Unlike bows and arrows, there is no useful predictive science of teaching, though teaching can use scientific findings as parts of its assembly (at the very least because there are sciences of learning), just as there is no useful predictive science of art, though we can use scientific findings when making it. In both activities, we can also use stories, inventions, beliefs, values, and many other elements that have nothing to do with science or its findings. It can be done ‘badly’, in the sense of not conforming to whatever standards of perfection apply to any given technique that is part of the assembly, and it may still be a work of genius. What matters is whether the whole works out well.

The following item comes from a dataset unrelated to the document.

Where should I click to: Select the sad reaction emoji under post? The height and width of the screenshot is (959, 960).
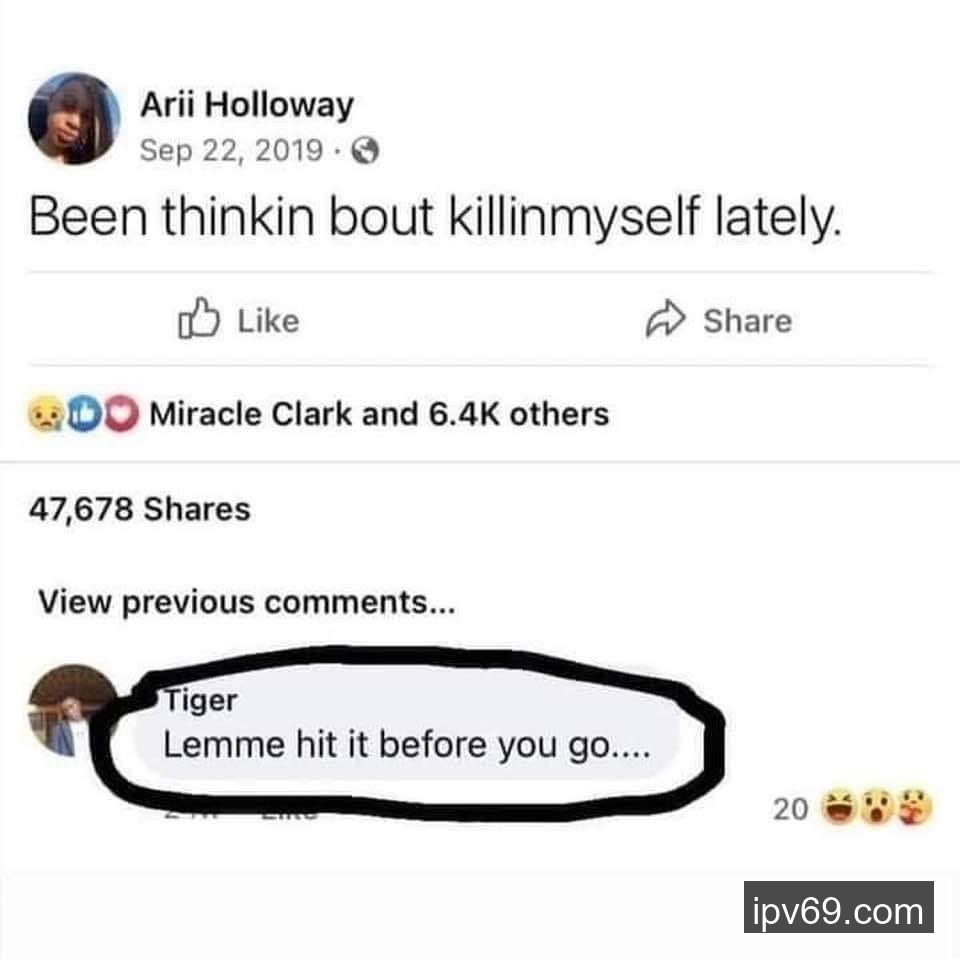pyautogui.click(x=45, y=415)
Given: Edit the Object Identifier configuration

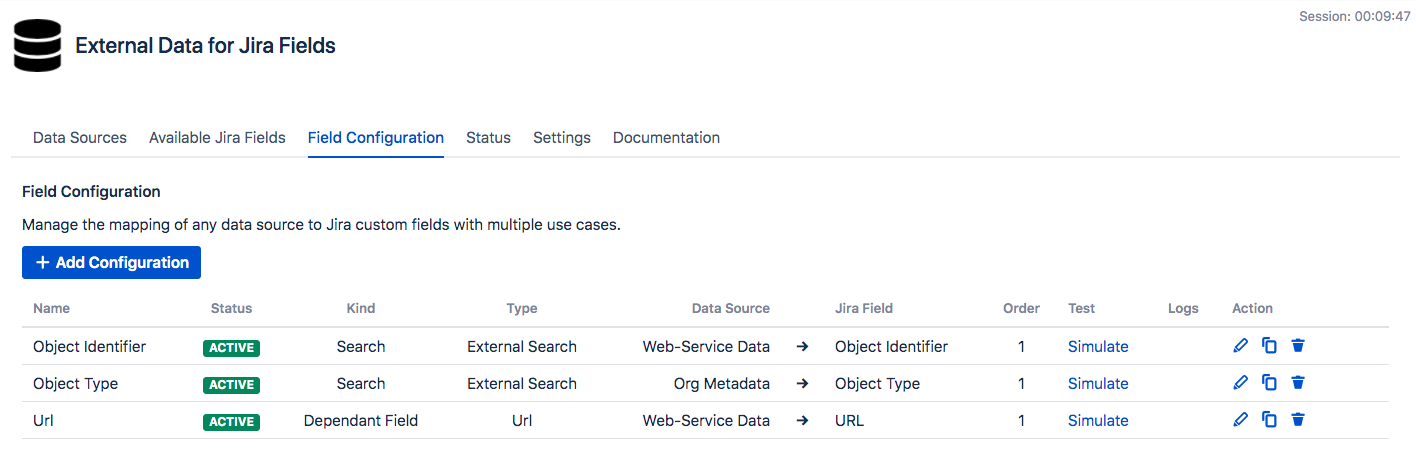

At a more fundamental level, there can be no useful science of teaching (or of art) because the whole is non-ergodic. The number of possible states that could be visited vastly outnumber the number of states that can be visited by many, many orders of magnitude. Even if the universe were to continue for a trillion times the billions of years that it has already existed and it were a trillion times the size it seems to be now, they would almost certainly never repeat. What matters are the many, many acts of creation (including those of each individual learner) that constitute the whole. And the whole constantly evolves, each part building on, interacting with, incorporating, or replacing what came before, creating both path dependencies and new adjacent possible empty niches that deform the evolutionary landscape for everything in it. This is, in fact, one of the reasons that learning style theories are so hard to validate. There are innumerable other parts of the assembly that matter, most of which depend on the soft technique of those creating or enacting them that varies every time, just as you have probably never written your signature in precisely the same way twice. The implementation of different ways of teaching according to assumed learning styles can be done better or worse, too, so the chances of finding consistent effects are very limited. Even if any are found in a limited set of use cases (say, memorizing facts for a SAT), they cannot usefully predict future effects for any other use case. In fact, even if there were statistically significant effects across multiple contexts it would tell us little or nothing of value for this inherently novel context. However, like almost all attempts to research whether students, on average, learn better with or without [insert technology of interest here], on average there will most likely be no significant difference, because so many other technologies matter as much or more. There is no useful predictive science of teaching, because teaching is an assembly of technologies, and not only does the technique of an individual teacher matter, but also the soft technique of potentially thousands of other individuals who made contributions to the whole. It’s uncertain, and so we need myths to help make sense of our particular, never-to-be-repeated context. Truth doesn’t come into it.